Однако на протяжении осени 1930 года институт еще агонизировал. До 21 декабря 1930 года сохранились протоколы совещаний Президиумов секторов, из них следует, что никакой намечаемой «научной» работы в Институте так и не было. О том, что до осени дела с налаживанием работы обстояли неблагополучно, свидетельствуют сделанные на совещании от 23 октября 1930 года отчеты по всем трем секторам. Резолюция по их обсуждению гласит, что в Секторе современного искусства «работы не было, о чем был здесь поставлен вопрос»[444]

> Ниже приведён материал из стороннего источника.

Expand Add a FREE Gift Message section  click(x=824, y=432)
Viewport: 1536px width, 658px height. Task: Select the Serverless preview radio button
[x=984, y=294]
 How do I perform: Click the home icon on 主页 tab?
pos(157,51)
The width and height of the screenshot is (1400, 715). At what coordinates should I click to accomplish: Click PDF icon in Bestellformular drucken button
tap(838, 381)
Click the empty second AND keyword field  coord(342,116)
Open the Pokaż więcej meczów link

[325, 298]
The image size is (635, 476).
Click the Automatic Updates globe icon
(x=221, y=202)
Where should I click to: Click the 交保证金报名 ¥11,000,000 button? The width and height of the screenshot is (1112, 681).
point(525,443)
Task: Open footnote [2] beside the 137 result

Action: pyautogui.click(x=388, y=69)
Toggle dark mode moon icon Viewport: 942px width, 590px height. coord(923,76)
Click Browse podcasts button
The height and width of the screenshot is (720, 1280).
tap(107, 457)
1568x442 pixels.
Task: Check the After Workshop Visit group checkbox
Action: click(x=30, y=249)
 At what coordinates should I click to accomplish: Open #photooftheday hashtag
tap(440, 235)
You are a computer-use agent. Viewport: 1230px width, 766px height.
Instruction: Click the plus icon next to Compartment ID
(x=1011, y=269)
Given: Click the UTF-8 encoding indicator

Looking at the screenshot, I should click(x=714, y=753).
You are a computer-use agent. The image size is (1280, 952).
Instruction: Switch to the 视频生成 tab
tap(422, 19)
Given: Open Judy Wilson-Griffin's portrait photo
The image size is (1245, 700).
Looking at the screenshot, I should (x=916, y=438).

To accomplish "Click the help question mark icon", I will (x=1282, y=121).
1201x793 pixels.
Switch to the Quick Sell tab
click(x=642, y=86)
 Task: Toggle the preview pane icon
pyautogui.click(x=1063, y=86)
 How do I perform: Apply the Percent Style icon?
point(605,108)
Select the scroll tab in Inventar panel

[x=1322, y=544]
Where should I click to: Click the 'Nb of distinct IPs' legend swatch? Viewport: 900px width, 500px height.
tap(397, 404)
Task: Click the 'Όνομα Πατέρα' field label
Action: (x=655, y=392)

, «чрезвычайно медлительно» разворачивается работа Сектора методологии[445], а в Секторе истории искусства остались «в неопределенном положение с не налаженной работой кабинеты ТЕО, КИНО, МУЗО, ЛИТО и ИЗО»[446].С осени протоколы вновь пестрят предложениями о перестановках сотрудников внутри секторов, назначении руководителей кабинетов и их замов, идет распределение помещений[447]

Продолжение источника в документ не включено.